Your objective » Print the material from its first line up to and including the line that contains "click(363, 148)", reproducing each line without change. Leave the pictures out of your answer.

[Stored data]
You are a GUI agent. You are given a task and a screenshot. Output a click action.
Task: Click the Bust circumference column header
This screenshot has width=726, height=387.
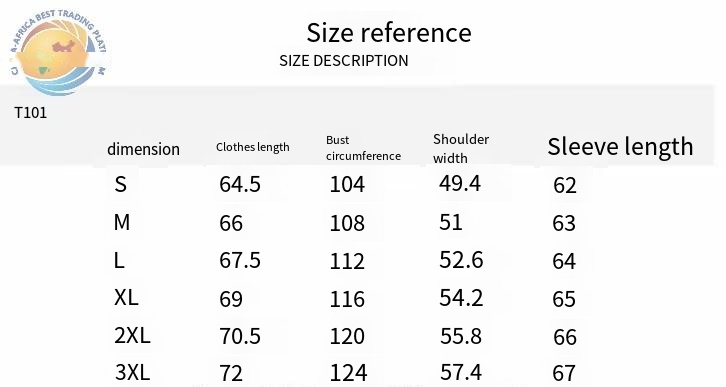click(363, 148)
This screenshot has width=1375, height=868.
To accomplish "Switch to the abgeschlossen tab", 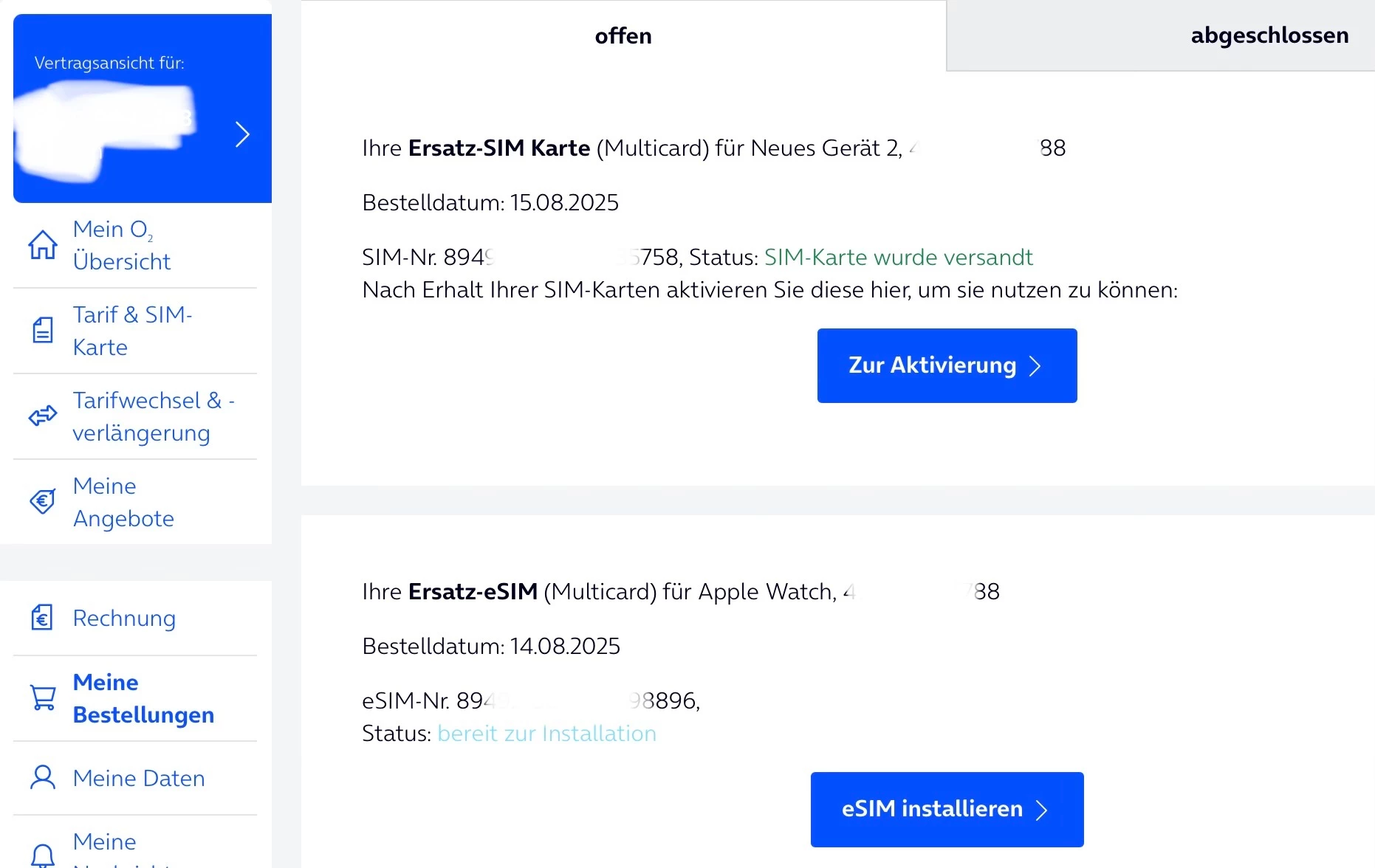I will tap(1269, 35).
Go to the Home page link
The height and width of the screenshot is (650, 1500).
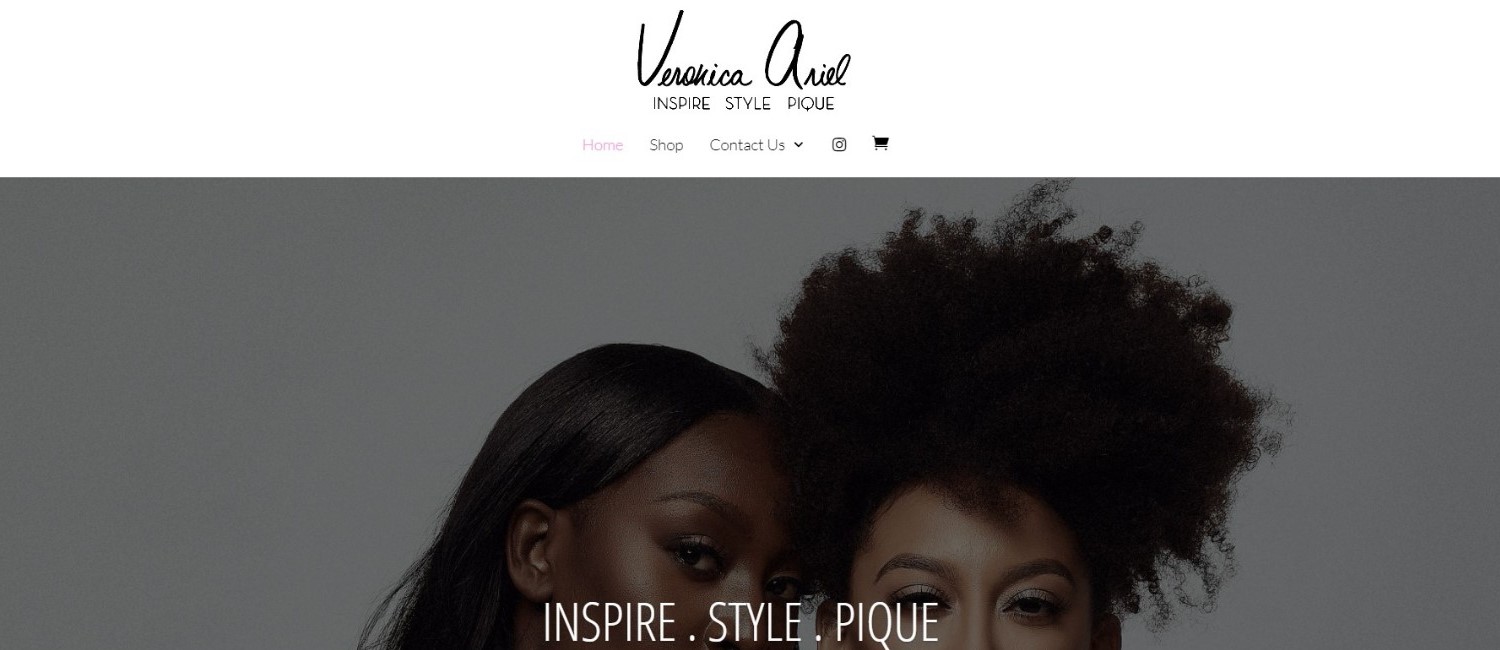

Completed task »
You are a GUI agent. You are given a task and a screenshot. Output a click action.
Task: Click the Bust circumference column header
This screenshot has width=726, height=387.
click(363, 148)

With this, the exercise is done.